指触操作やキオスク、ヘッドレス・コマース、ドローン、配達ロボットは、小売会社やレストランの現在と未来を決定づける技術応用だ。人員不足や業務効率化の圧力がその背景にある。専門家たちは、両業界において自動化の動きがこれからさらに強まり、その需要に応えるソリューション群の開発に注力する新興企業らが成長する、と予想する。クランチベイス誌が報じた。
▽目的特化型に照準するウィングス
マサチューセッツ州拠点のロボティクス新興企業ウィングス(Wings)は、心理学的要素に照準した研究室を開設し、レストラン向けの自動化システムを開発した。
「われわれは、研究の結果、厨房内で場所を取らないロボティクスを開発した」と同社のヘイサム・アル=ビーク創設者兼CEOは話す。
同社は、目的特化型のロボティクスに重点を置いている。天井から下に伸びる機械腕が料理人の手を一切必要とせずに注文食をすばやく調理するといった自動化システムが同社の典型的な製品だ。
▽取り残された自動化分野は厨房だけ
アル=ビーク氏は、外食サービスの近未来について、「分散型かつ自己組織化ロボティック・システムの独特な集合体」になる、とみている。
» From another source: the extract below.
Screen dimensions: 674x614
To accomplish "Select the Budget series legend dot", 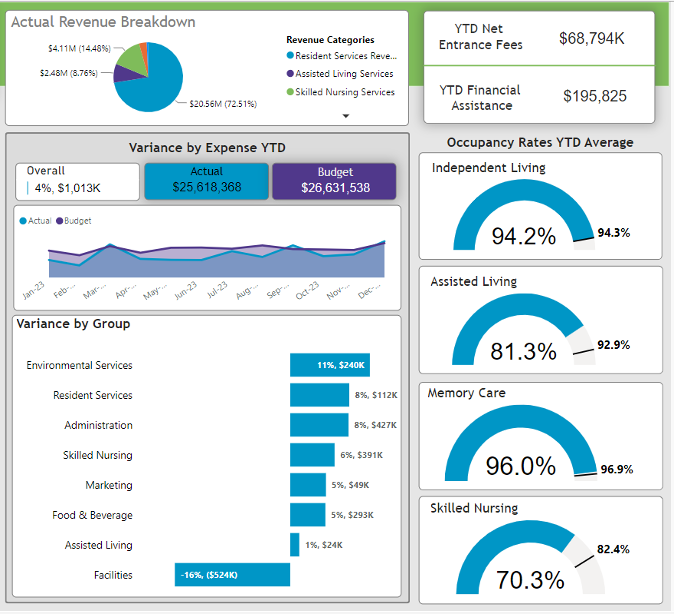I will pyautogui.click(x=60, y=221).
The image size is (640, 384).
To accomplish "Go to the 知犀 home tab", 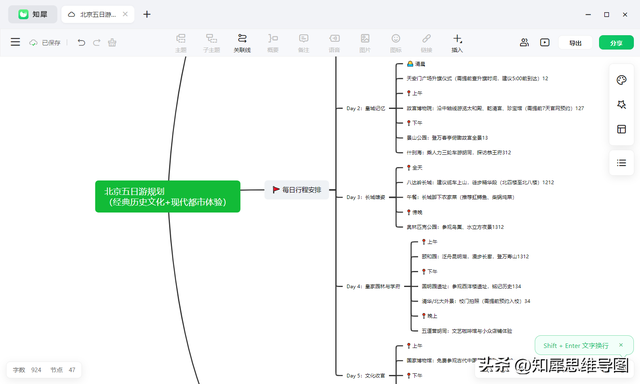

食事サービス市場では近年に、店内サービスやドライブスルー、オンライン注文による持ち帰り、オンライン注文による出前といった各種の消費手段が普及したが、食事をつくる過程は何も変わっていない、とアル=ビーク氏は指摘する。
レストランに残された自動化または合理化の部分は厨房にある、というのが同氏の考えだ。
▽低賃金という慢性的要因にパンデミックが重なる
外食業界ではここ何年間か人員不足が課題となっている。低賃金という慢性的要因もあるが、最近については新型コロナウイルス・パンデミックも主因だ。
パンデミックによる大打撃を受けた過去1年半については、非常に寛大な失業保険や政府給付金によって、働きに出るより無職のままで家にこもる人が増えた。そのため、制限つきながらも営業再開したレストランでは人材確保に苦労を強いられている。
米国では、計3200ドル(1回目は1200ドル、2回目は600ドル、3回目は1400ドル)の給付金に加え、一般に週あたり600ドルの失業保険が給付され、パンデミック中には、通常なら半年間の失業保険給付期間が大幅に延長された。そのため、低賃金労働者らの一部は、職場復帰や再就職するよりも失業保険をもらい続けるほうが高収入になる。
▽小売業界で進む「ヘッドレス」化
一方、ヘッドレス・コマースでも自動化が急加速している。
ヘッドレス・コマースとは、文字通りに解釈すれば「頭のない商取引」を意味する。小売業界においてヘッドレスは、フロントとバックエンドを切り離して運営するプラットフォームを指す。
たとえば、API(application programming interface)を活用した機能連携設計によって受注情報をバックエンドに自動送信できるようにし、バックエンドでの処理と小売現場の運営を分離することでバックエンド・システムに左右されることなくそれぞれの改善や改良を自由に実行できるようにする。
サンフランシスコ拠点の新興企業ファスト(Fast)のドーム・ホーランド共同創設者兼CEOは、小売業界においてバック・オフィス業務の自動化が加速するとともに、オンライン買い物と同じような「魔法のような支払い体験」を消費者に提供するようになっている、と話す。
▽「ヘッドレス支払いはことし最大の変化」
「小売業界とレストラン業界はパンデミックによって激変した」とホーランド氏は指摘する。
「レストランは、来店者たちにQRコードをスキャンさせることでメニューと注文をオンライン化した」「それによって店員と来店者の物理的接触を避けることを可能にした」。
似たようなことは小売店でも起きている。「多くの商店は、デジタル注文やオンライン決済を来店者に提供するようになった」「小売業界にとってヘッドレス支払いはおそらくことし最大の変化となる」とホーランド氏は話す。
▽ウェブサイトで検索せずに商品特定および購入を簡単に
ファストは、ファスト・チェックアウトという機能を小売会社向けに提供している。たとえば、消費者がテレビで見たブレスレットを買いたいと思った際にすぐに買えるようにするために、ファスト・チェックアウト・ボタンをモバイル・アプリケーションに組み込むことで、クリックひとつで簡単に購入できるようにする。
消費者は同機能を使うことで、ウェブサイトを検索することなく、また、外に一歩も出ることなく、気に入った商品をすぐに買える。